Non andremo oltre nell’indagine sulle specificità del milieu della nascita, una cui linea di sviluppo promettente
indurrebbe a soffermarsi sulla caratteristica del motto in italiano arcaico
iscritto sullo stemma del Maryland[9],
né ricorreremo ad obsoleti metodi biografici alla Sainte-Beuve se non per
riferire che il padre del Nostro fu un venditore di alcolici, che soccombette
ai postumi insalubri del proprio stesso commercio, e la madre una devota
osservante della Chiesa episcopale[10],
la quale protesse il figlio dalle inclementi vicissitudini familiari e lo
iniziò alla disciplina e all’astinenza. La vocazione per la scrittura si
rivelò, infatti, in giovane età ed egli non godé mai, pertanto, vita facile. Una
pulsione indomita ad affinare la propria conoscenza delle forme espressive,
proclive alla precoce conquista di uno stile che restituisse il genuino soffio
vitale, universalità nella particolarità, ai personaggi ed ai fatti narrati, lo
sollecitò al compimento di opere in cui la consapevolezza sociolinguistica dei
contesti e dei vissuti consente ai lettori di interrogarsi, oggi, su quale sia il
cammino che dall’intreccio delle radici storiche si dipana ed indica la mèta
della coscienza di specie: ciò che Sinclair fece sin dal primo capolavoro, Manassas[11],
un racconto della guerra di secessione i cui pregi non sono esauriti dal nitido
vigore con il quale vi sono rappresentati sia l’idioletto degli afroamericani sia
il forbito linguaggio delle classi dirigenti, né sarebbe applicazione di un criterio
meno che manierista ascrivere a guisa di mancanza il limitato impiego del
discorso libero indiretto, tale che i personaggi risultino in rilievo quasi
plastico, congeniale al registro epico, se è vero poi l’aneddoto riferito
dall’autore stesso in un’opera non meno felice, The Brass Check[12],
secondo il quale ad un veterano di Bull Run e di Gettysburg, che era stato fino
ad allora persuaso di non poter apprendere dai libri più di quanto non avesse
conosciuto per esperienza diretta, brillarono gli occhi quando ebbe voltata
l’ultima pagina ed esclamò: “Questa è la guerra, e pensare che non era ancora
nato!”. Correvano allora tempi ingenui a paragone della smaliziata sagacia
tecnica che contraddistingue le prassi dell’odierna industria editoriale,
sicché il quarto d’ora di notorietà cui avrebbe prestigiosamente alluso in un
celebre aforisma la massima vedette
della pop-art toccò anche all’autore di The
Jungle[13].
Questi, proprio in The Brass Check,
un memoriale, scritto alla fine della Grande Guerra – che, al di là
dell’Atlantico, dette avvio a nuove proiezioni imperialiste ed alla repressione
tramite la quale furono infiltrate e rese virtualmente incapaci di nuocere le
strutture organizzative della working class
–, dove intese denunciare la corruzione ed il cinismo allignanti nel
giornalismo non diversamente che nel “mondo letterario”, narrò così gli
antefatti dello scoop: «C’era uno
sciopero di schiavi salariati del cartello della macellazione a Chicago, ed io
scrissi per lo “Appeal to Reason” un volantino indirizzato a quei lavoratori in
lotta […]. Questo volantino fu sostenuto dai Socialisti del distretto degli
Scannatoi, e trentamila copie vennero distribuite tra gli scioperanti
sconfitti. Lo “Appeal to Reason” mi offrì cinquecento dollari come vitalizio per
il tempo in cui avrei scritto un romanzo sulla vita di quegli schiavi salariati
del cartello della macellazione; così andai a Packingtown, e vissi per sette
settimane assieme ai lavoratori, e ritornato a casa scrissi The Jungle»[14].
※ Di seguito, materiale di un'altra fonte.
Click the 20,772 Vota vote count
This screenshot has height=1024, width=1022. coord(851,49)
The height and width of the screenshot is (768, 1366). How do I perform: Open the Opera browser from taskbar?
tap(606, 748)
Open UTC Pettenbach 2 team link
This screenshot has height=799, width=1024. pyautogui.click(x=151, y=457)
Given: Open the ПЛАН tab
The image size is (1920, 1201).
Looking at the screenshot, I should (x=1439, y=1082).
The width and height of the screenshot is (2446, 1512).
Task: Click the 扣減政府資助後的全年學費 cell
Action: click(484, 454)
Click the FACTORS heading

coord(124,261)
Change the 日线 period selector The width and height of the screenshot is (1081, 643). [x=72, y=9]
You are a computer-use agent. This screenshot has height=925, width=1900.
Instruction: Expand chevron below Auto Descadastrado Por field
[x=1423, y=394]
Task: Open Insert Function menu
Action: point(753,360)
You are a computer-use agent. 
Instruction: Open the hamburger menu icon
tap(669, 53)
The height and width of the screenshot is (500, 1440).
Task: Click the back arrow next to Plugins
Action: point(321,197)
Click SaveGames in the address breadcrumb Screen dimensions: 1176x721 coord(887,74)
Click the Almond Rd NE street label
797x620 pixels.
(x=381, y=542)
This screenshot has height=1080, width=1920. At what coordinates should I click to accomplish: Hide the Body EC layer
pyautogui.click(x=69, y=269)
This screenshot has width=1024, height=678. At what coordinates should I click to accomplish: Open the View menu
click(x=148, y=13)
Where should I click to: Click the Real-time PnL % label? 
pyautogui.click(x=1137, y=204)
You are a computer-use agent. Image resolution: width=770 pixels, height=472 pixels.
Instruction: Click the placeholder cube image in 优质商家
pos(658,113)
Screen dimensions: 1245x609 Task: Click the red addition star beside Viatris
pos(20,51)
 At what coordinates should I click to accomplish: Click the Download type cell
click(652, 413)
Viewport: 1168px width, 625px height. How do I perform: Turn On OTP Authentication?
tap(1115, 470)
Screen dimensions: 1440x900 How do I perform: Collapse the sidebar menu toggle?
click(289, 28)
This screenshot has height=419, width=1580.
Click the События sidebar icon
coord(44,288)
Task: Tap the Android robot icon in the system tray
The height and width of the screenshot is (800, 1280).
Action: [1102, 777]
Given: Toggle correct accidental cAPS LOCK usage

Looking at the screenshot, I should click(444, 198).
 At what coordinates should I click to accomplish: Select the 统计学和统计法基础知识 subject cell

Si trattava, dunque, di un esperimento del genere di quelli che in Italia,
sebbene con la peculiarità di un ritardo storico che cumulava allora in mezzo
secolo e, oggi, assomma a qualche decade in meno soltanto per significare alla
massa dei consumatori dell’informazione globalizzata l’orizzonte di una
plausibile fine dei tempi, vennero postulati sotto l’etichetta della “conricerca”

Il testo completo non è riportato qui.